Task brief: In the entries below, how many lines contain the string "screenshot"? Give the number by itself.

Data shown:
□ □ □ □ □ □ □
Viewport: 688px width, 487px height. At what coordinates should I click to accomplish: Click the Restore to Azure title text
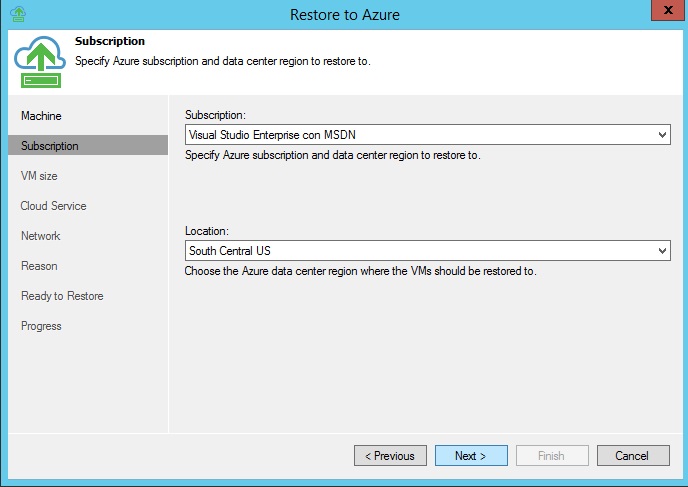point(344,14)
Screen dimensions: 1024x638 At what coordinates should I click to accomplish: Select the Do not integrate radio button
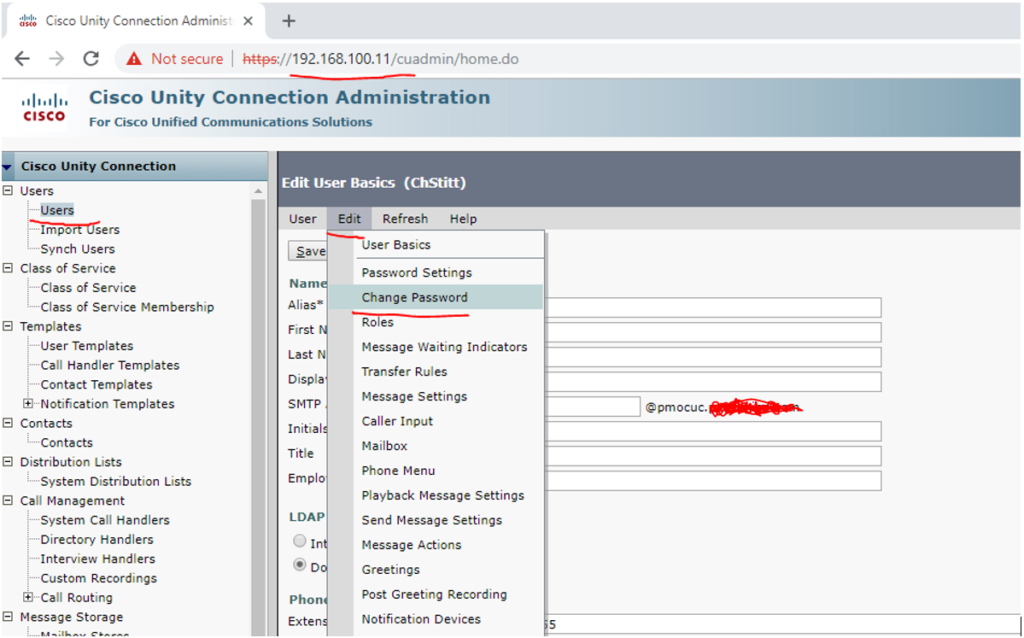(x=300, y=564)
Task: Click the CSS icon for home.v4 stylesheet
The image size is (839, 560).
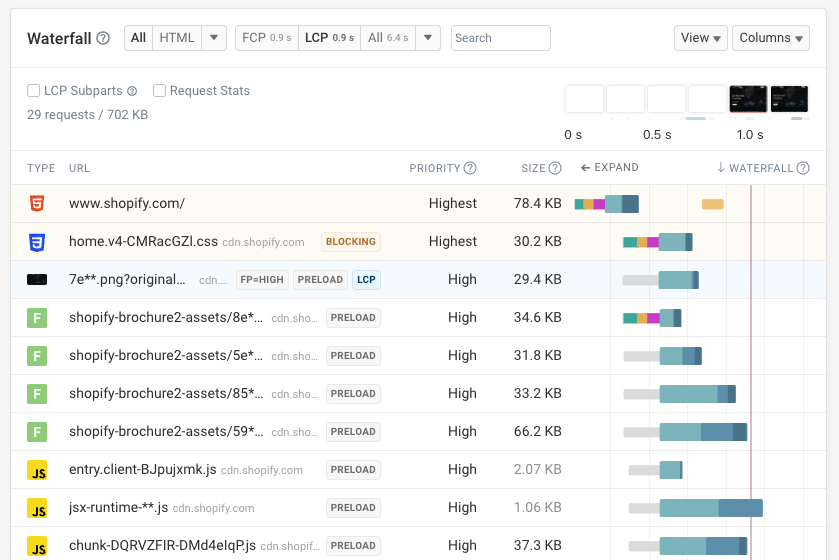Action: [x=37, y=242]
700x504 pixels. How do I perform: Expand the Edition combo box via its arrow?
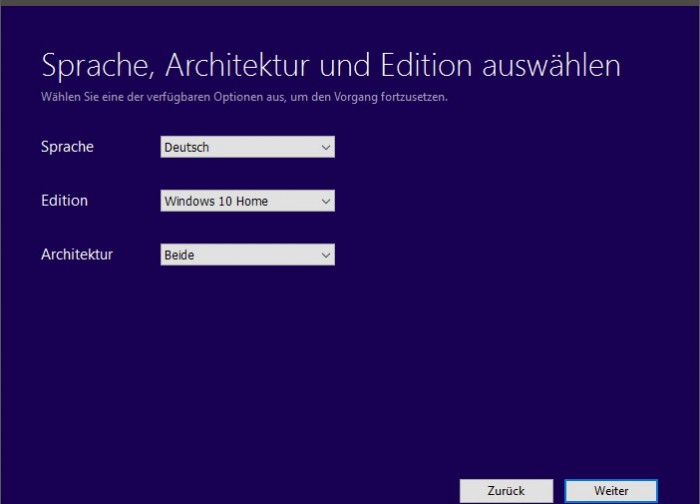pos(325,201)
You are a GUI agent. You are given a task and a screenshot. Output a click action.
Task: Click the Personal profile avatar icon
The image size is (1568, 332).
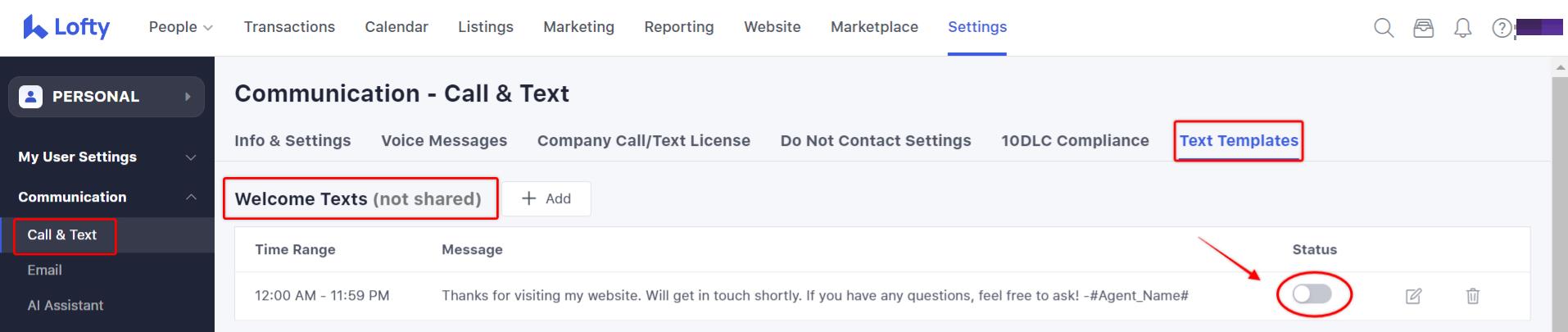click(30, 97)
□ □ □ □ □ □ □
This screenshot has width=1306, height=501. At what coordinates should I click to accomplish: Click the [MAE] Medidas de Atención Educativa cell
□ □ □ □ □ □ □
Response area: 2